Timmreck v. United States

423 F. Supp. 537 | E.D. Mich. | 1976

423 F. Supp. 537 (1976)

Charles TIMMRECK, Plaintiff,
v.
UNITED STATES of America, Defendant.

Civ. A. No. 6-71867.

United States District Court, E. D. Michigan, S. D.

December 6, 1976.

*538 Kenneth M. Mogill, Halpern, Mogill, Bush, Posner, Weiss & McFadden, Detroit, Mich., for plaintiff.

Richard E. Zuckerman, Sp. Atty., U. S. Dept. of Justice, Detroit Strike Force, Detroit, Mich., for defendant.

MEMORANDUM OPINION

FEIKENS, District Judge.

Petitioner, Charles Timmreck, pleaded guilty to a violation of 21 U.S.C. § 846 (conspiracy to distribute a controlled substance) on May 24, 1974. On September 19, 1974, he was sentenced to a prison term of ten years, a five thousand dollar committed fine, and a special parole term of five years. Timmreck now brings a motion to vacate this sentence (28 U.S.C. § 2255) claiming that the trial court failed to inform him of the mandatory special parole term prescribed by 21 U.S.C. § 841(b). Timmreck claims that he was not made fully aware of the possible consequences of his plea and asks that the plea and sentence be vacated.

Upon careful review of the transcript of the plea proceedings, it appears that the court informed Timmreck that he could serve as long as fifteen years in jail and be subjected to a fine of $25,000. (Transcript at 7, 8). No mention was made of the mandatory special parole term.

When a guilty plea is taken the court must address the defendant personally in open court in order to determine "that the plea is made voluntarily with understanding of the nature of the charge and the consequences of the plea." Rule 11, Federal Rules of Criminal Procedure (1966 version).[1]

The United States Supreme Court has construed Rule 11 to "hold that a defendant is entitled to plea anew if a United States district court accepts his guilty plea without fully adhering to the procedure provided for in Rule 11." McCarthy v. United States, 394 U.S. 459, 463, 89 S. Ct. 1166, 1169, 22 L. Ed. 2d 418 (1969). The Court in McCarthy held that the defendant should have been permitted to withdraw his plea when the district judge had neither examined the defendant personally to determine the voluntariness of his plea and his awareness of the nature of the charge nor made a record of the factual basis for the plea.

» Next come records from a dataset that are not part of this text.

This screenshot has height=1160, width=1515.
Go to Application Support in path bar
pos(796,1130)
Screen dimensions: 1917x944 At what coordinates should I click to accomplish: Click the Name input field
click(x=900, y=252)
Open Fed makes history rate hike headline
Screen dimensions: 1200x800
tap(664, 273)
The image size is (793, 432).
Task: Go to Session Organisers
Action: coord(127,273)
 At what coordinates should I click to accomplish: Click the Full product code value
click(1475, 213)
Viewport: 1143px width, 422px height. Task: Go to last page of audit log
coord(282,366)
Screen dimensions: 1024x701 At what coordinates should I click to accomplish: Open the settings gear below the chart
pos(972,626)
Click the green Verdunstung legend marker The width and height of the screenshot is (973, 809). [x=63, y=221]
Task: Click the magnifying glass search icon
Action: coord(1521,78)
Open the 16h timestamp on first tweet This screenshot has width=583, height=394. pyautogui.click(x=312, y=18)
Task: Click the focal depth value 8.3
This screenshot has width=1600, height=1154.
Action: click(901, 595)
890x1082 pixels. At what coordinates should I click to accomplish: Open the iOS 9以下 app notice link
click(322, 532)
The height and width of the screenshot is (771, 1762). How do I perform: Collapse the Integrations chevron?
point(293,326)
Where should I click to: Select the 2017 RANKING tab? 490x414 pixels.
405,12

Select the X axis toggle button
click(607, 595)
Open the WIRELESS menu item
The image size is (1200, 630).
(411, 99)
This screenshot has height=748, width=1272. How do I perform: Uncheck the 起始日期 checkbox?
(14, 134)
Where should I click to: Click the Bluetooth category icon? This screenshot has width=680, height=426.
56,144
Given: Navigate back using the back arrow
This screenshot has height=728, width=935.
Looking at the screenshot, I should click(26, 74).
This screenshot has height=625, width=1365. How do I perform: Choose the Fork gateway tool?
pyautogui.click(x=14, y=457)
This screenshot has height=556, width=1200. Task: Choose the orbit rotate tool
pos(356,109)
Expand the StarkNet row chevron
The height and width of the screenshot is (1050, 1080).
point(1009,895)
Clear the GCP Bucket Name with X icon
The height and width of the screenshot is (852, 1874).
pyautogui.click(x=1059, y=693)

Although McCarthy was not a § 2255 case, the United States Court of Appeals for the Sixth Circuit has made reference to its holding in reviewing motions made pursuant to 28 U.S.C. § 2255. In Harris v. United States, 426 F.2d 99 (6th Cir. 1970), for example, the defendant had not been informed that he was ineligible for parole. The court remanded for a hearing to determine whether the defendant had known of his parole ineligibility, but had the plea *539 been made after the effective date of McCarthy, the court would have vacated the sentence. Harris, at 101. In Harris, the United States Court of Appeals approved "... [A]n interpretation of Rule 11 which `requires a personal explanation of anything which affects the length of detention. ...'" [original emphasis]. Spradley v. United States, 421 F.2d 1043, 1046 (5th Cir. 1970), quoted in Harris at 101. See also United States v. Wolak, 510 F.2d 164, 166 (6th Cir. 1975) (The trial judge must personally "inform a defendant of the minimum sentence, either custodial or parole where there is a mandatory minimum, and of any special limitation on parole or probation."); Phillips v. United States, 519 F.2d 483, 485 (6th Cir. 1975) ("The requirement [is] that the judge personally discuss the consequences of the plea with a defendant at the time the plea is offered.").

The United States Court of Appeals for the Sixth Circuit has never directly addressed the situation presented in this case.[2]Wolak dealt with a situation in which the trial judge had informed the defendant of the existence of a special parole term but had neglected to explain its meaning when the defendant indicated his lack of understanding. In Phillips, the trial judge had not addressed the defendant about any of the consequences of his plea but had relied on assurances of defense counsel that defendant had been fully advised by him.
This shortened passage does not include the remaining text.